= Beginning of Section =

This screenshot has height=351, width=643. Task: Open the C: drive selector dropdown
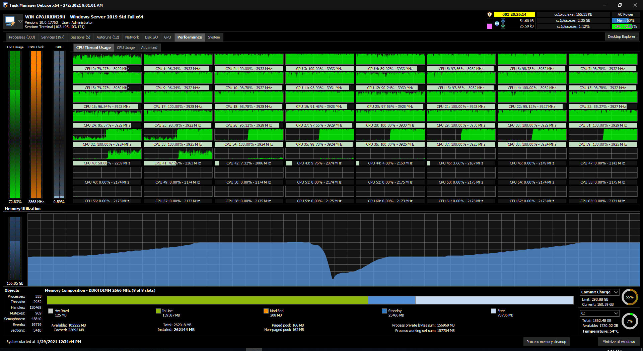(x=599, y=313)
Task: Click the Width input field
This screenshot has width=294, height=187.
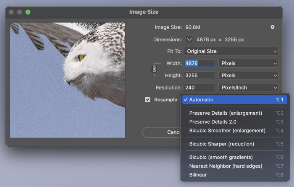Action: [x=200, y=63]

= End of Section =

> **Exercise instructions**
Make an exact reproduction of the listing above, without any pictures.

> **Answer to this problem**
This screenshot has height=351, width=643. Task: Open the C: drive selector dropdown
(x=599, y=313)
Task: Click the Width input field
This screenshot has width=294, height=187.
Action: [x=200, y=63]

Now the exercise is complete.